- TRY IT: Working through the data below, reproduce word for word the line with "Click the external" and every line after it, both ends included, and omit the pictures.

Dataset entries:

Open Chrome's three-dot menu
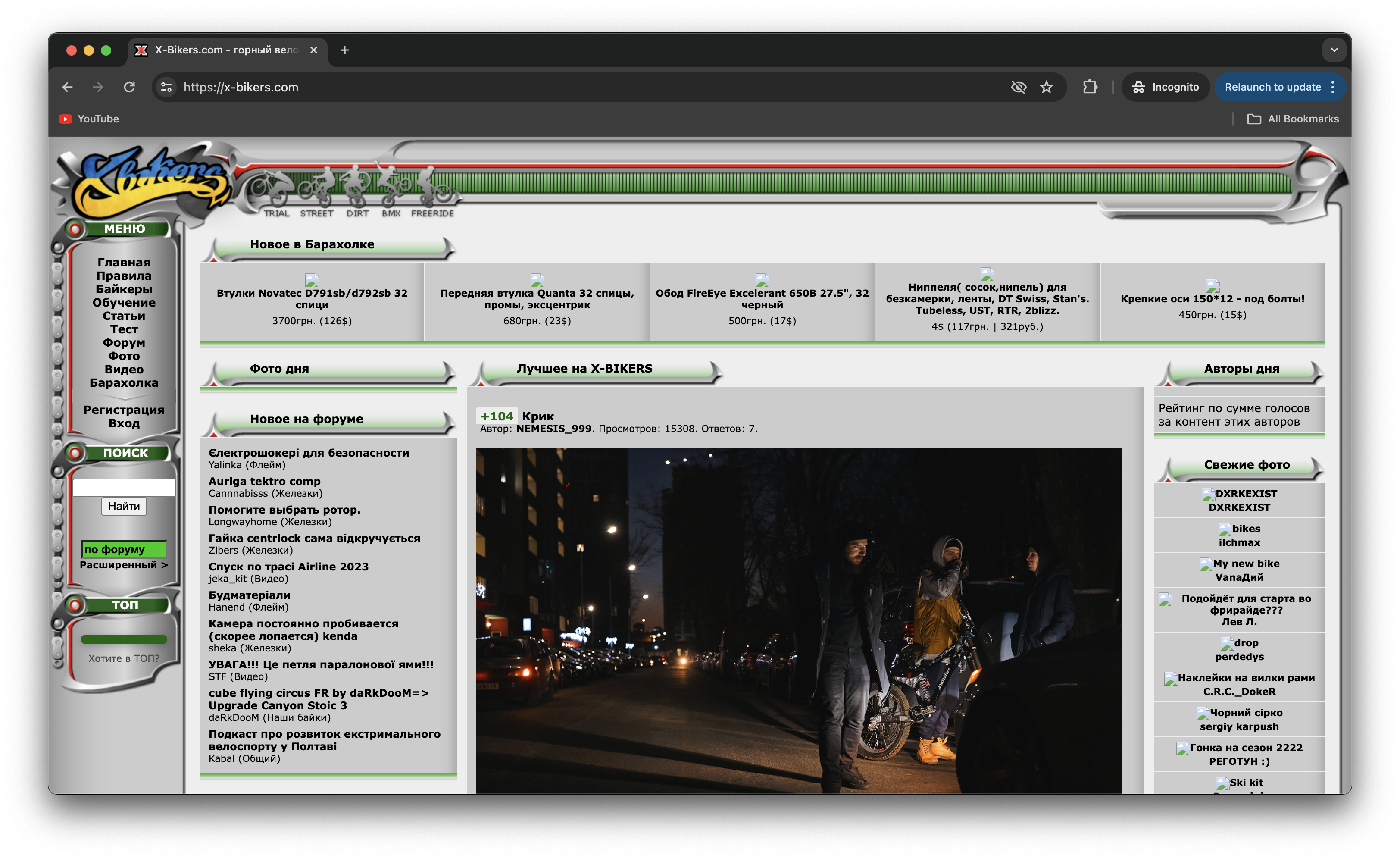Screen dimensions: 1400x858 1333,87
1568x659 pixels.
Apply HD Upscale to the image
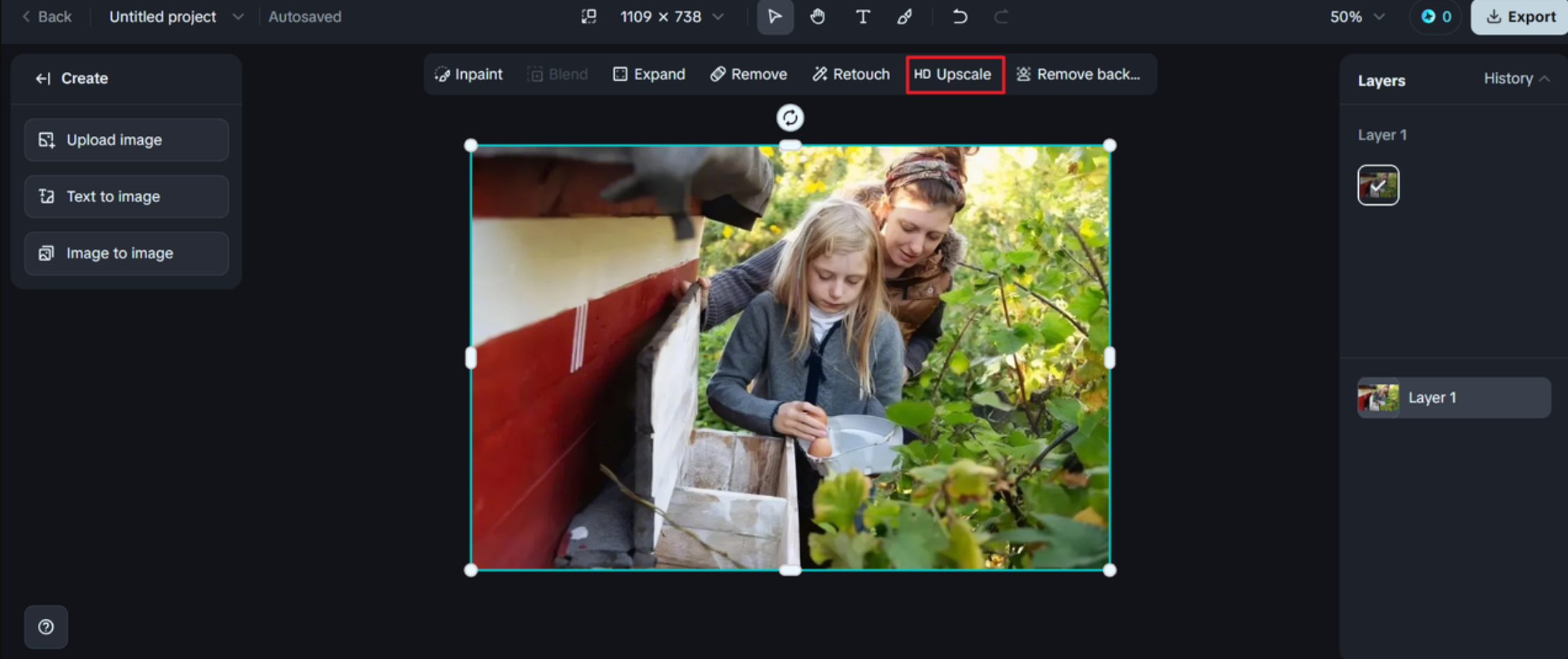click(955, 74)
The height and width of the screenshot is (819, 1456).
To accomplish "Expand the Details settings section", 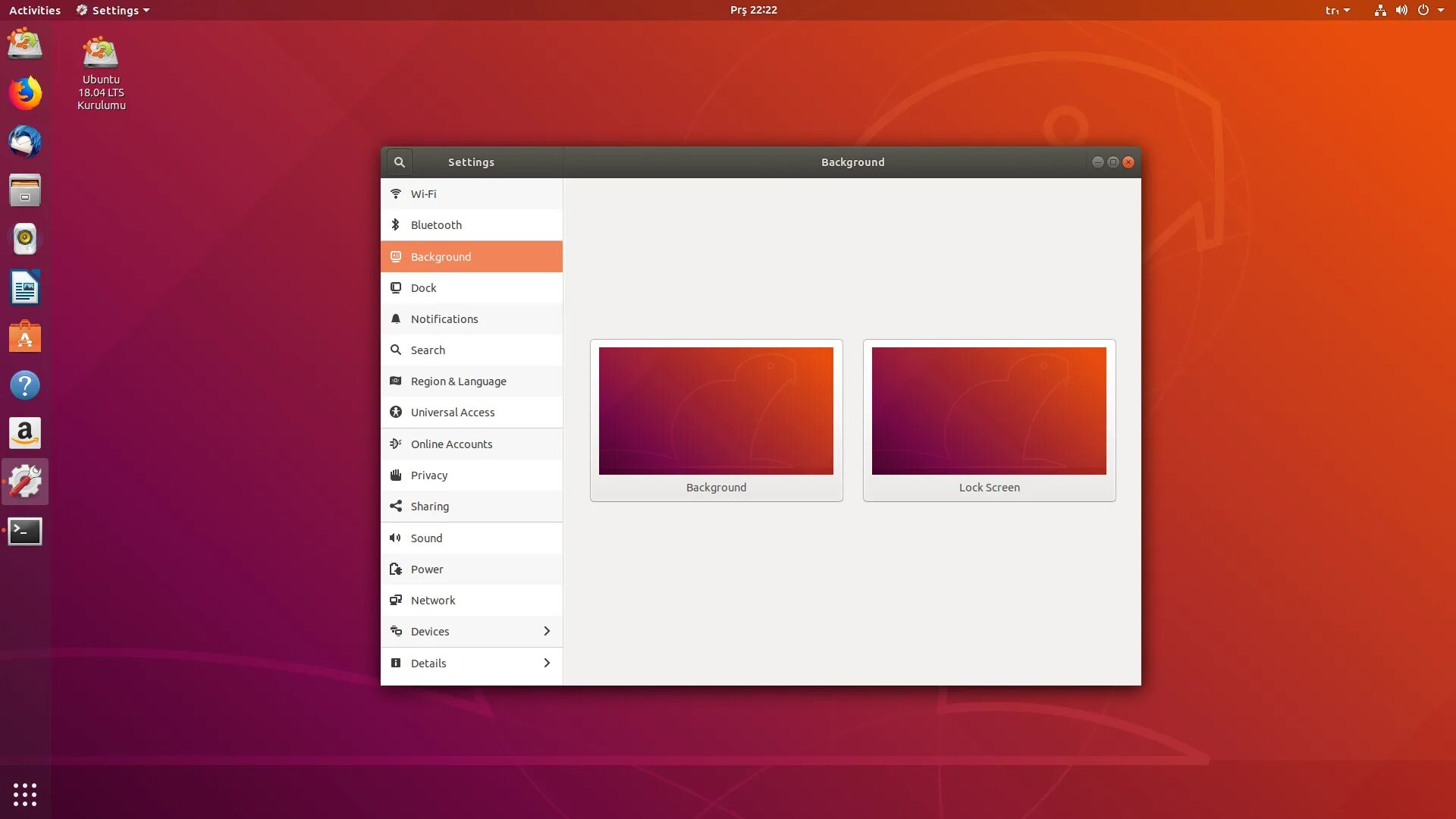I will [471, 663].
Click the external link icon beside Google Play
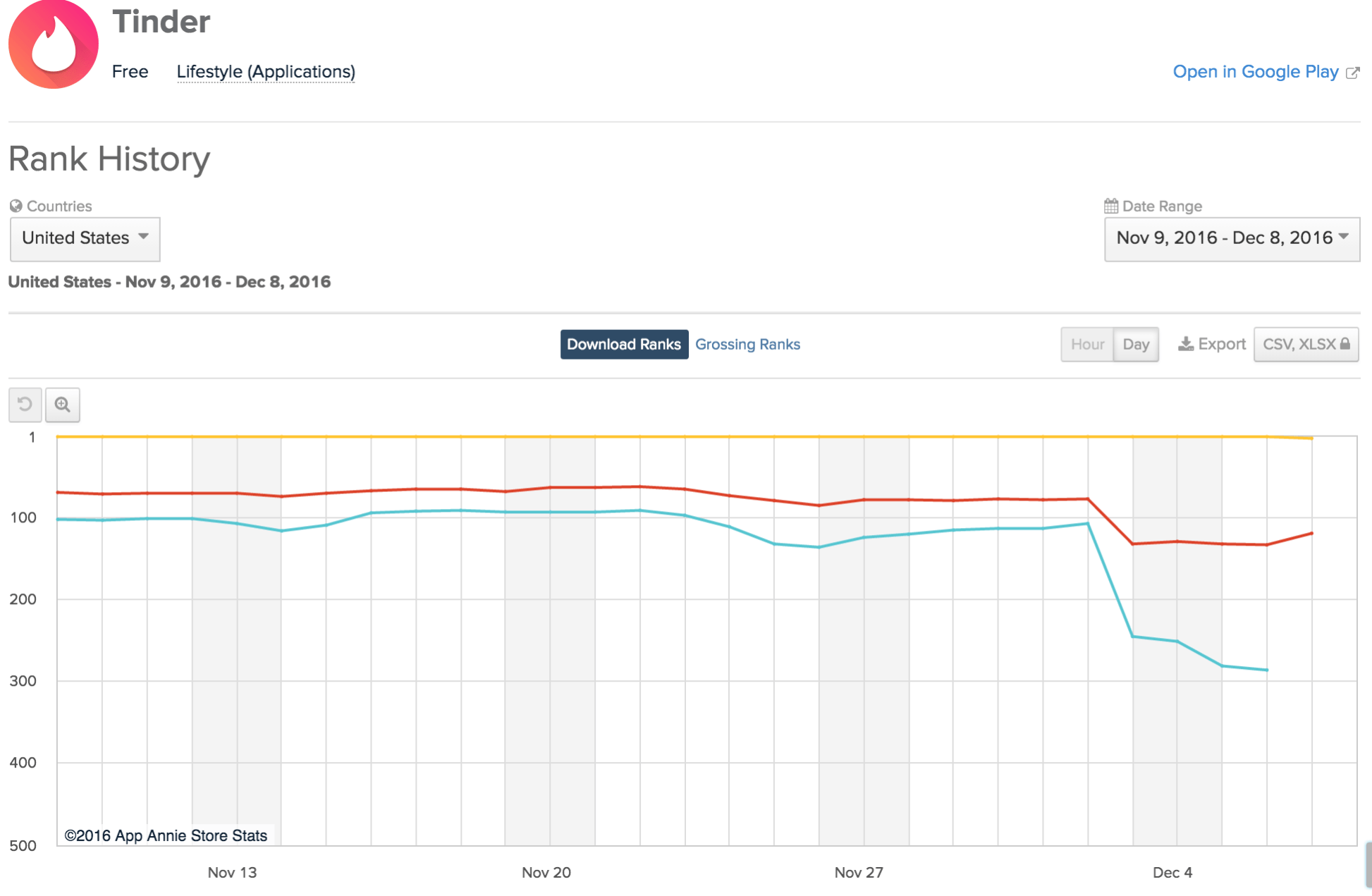This screenshot has height=896, width=1372. click(1352, 73)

- RESPONSE AREA:
Click the external link icon beside Google Play
This screenshot has height=896, width=1372. click(1352, 73)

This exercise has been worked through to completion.